Synthesis of Triazole-Bridged Unsymmetrical Porphyrin Dyads and Porphyrin–Ferrocene Conjugates

Abstract

A simple method has been used to synthesize four porphyrin azides with cores such as N~4~, N~3~S, N~2~SO and N~2~S~2~ in 60–90 % yields by treating the corresponding aminoporphyrins with tert‐butyl nitrite (__t__BuONO) and azidotrimethylsilane (TMSN~3~) in THF/CH~3~CN under mild reaction conditions. The hitherto unknown aminoporphyrins with heteroatom cores were synthesized from their corresponding nitroporphyrins by standard SnCl~2~/HCl reduction.
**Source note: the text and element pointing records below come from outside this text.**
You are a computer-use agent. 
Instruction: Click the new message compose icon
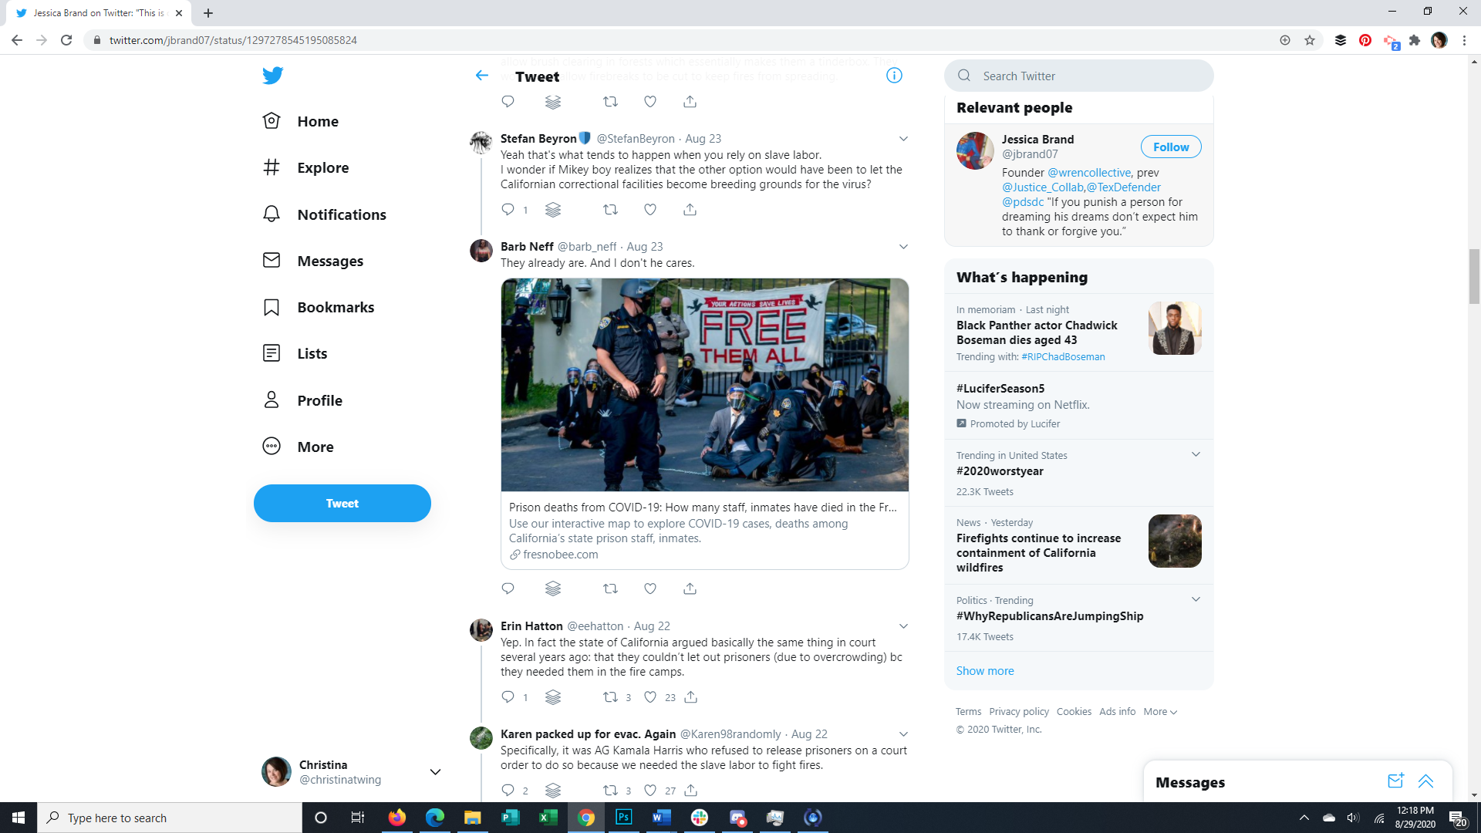1395,781
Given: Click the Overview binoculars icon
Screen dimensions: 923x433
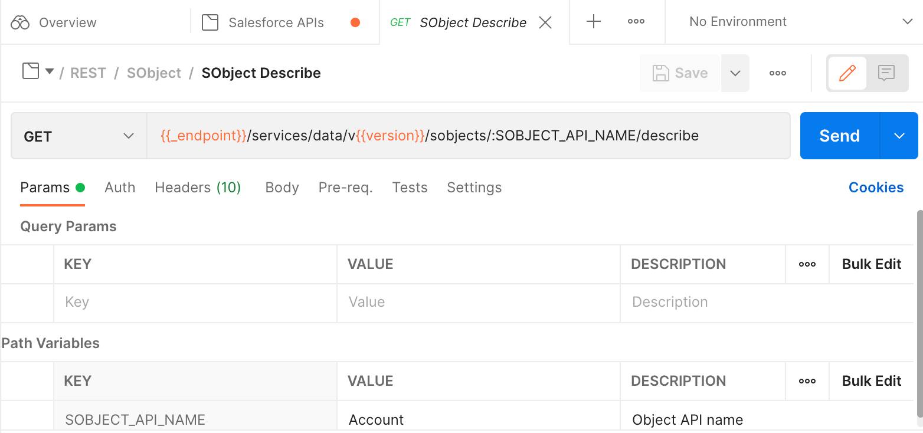Looking at the screenshot, I should pyautogui.click(x=20, y=22).
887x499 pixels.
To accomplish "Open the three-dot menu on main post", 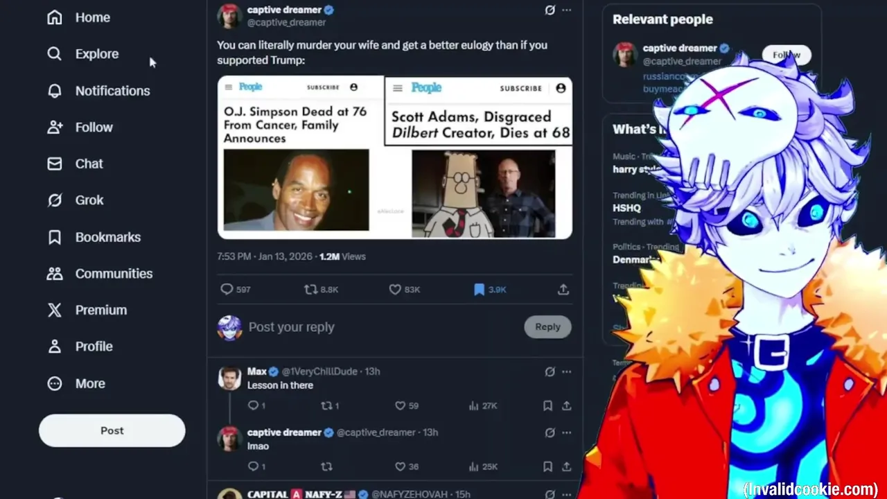I will coord(566,10).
The azidoporphyrins were used to synthesize six triazole‐bridged unsymmetrical porphyrin dyads containing two different types of porphyrin sub‐units as well as five triazole‐bridged porphyrin–ferrocene conjugates under Cu^I^‐catalyzed “click” reaction conditions. Various Cu^I^‐catalyzed reaction conditions were studied and the best yields of triazole‐bridged dyads and conjugates were obtained with CuI/DIPEA in THF/CH~3~CN at room temperature for overnight. The unsymmetrical porphyrin dyads and porphyrin–ferrocene conjugates were characterized by various spectroscopic and electrochemical techniques. In unsymmetrical porphyrin dyads, the NMR, absorption and electrochemical studies indicate a weak interaction between the two porphyrin sub‐units. However, preliminary photophysical studies support an efficient singlet‐singlet energy transfer from one porphyrin unit to another in five unsymmetrical dyads reported here. In porphyrin–ferrocene conjugates, the fluorescence of porphyrin was quenched significantly due to photo‐induced electron transfer from ferrocene to porphyrin.